A Bari il transito sulla battigia con i cani al guinzaglio non può essere vietato dal gestore di uno stabilimento balneare sulla base di un regolamento autonomamente imposto. È quanto chiariscono il Comune di Bari e la Capitaneria di Porto dopo le numerose segnalazioni arrivate nei giorni scorsi proprio sulle modalità di accesso alle spiagge e, in particolare, sul passaggio con gli animali lungo il bagnasciuga in corrispondenza dei lidi.
Il chiarimento arriva dopo l’interlocuzione avviata dalla consigliera comunale delegata alla Tutela e al Benessere degli Animali, Silvia Russo Frattasi, con la Capitaneria di Porto di Bari, guidata dal contrammiraglio Donato De Carolis. Comune e Capitaneria ribadiscono la distinzione tra le aree affidate in concessione e la battigia, dove deve essere garantito il libero transito.

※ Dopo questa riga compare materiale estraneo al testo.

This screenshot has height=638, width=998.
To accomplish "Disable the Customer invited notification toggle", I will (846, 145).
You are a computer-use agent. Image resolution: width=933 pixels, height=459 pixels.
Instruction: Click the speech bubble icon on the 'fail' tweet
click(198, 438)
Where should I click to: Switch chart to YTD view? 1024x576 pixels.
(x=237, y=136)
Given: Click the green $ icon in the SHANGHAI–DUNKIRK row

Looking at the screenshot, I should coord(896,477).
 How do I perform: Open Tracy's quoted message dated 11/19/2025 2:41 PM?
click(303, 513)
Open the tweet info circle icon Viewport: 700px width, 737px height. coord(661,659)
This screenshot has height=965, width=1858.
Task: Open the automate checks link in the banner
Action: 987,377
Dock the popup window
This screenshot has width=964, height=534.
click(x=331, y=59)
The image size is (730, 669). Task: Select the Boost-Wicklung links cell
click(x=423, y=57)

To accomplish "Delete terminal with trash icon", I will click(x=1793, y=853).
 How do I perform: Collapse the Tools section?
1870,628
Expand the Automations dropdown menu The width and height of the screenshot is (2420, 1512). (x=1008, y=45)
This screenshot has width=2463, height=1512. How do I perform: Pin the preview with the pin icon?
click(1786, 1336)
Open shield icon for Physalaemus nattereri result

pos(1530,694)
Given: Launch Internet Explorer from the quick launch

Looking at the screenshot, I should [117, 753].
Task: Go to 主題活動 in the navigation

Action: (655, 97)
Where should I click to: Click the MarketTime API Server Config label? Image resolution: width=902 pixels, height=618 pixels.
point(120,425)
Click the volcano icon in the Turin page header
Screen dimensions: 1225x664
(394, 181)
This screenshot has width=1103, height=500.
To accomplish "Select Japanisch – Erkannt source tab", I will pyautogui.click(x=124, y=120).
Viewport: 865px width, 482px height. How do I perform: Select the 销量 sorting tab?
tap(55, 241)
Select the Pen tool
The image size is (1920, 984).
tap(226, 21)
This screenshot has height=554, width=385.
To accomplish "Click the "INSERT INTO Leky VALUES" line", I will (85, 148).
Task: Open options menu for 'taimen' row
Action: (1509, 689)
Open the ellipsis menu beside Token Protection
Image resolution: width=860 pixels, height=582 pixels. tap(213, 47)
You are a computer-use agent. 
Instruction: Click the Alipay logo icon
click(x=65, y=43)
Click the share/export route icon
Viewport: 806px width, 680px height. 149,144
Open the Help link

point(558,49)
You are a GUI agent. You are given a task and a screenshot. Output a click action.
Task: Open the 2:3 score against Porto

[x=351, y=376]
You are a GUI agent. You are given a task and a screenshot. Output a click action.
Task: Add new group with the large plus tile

A sollecitare un intervento era stato anche un cittadino, Damiano Ceglie, che sui social aveva raccontato di essere stato fermato mentre passeggiava sulla battigia della spiaggia di San Francesco alla Rena con i suoi due Jack Russell, entrambi al guinzaglio. «Sono stato fermato perché il lido non accetta cani», aveva scritto, spiegando di aver fatto presente di non stare utilizzando lo stabilimento, peraltro chiuso, ma di trovarsi semplicemente sul bagnasciuga. Da qui l'appello al sindaco Vito Leccese: «Com'è possibile che ad un cittadino sia vietato l'accesso solo per una passeggiata? Il mare dovrebbe essere un bene pubblico».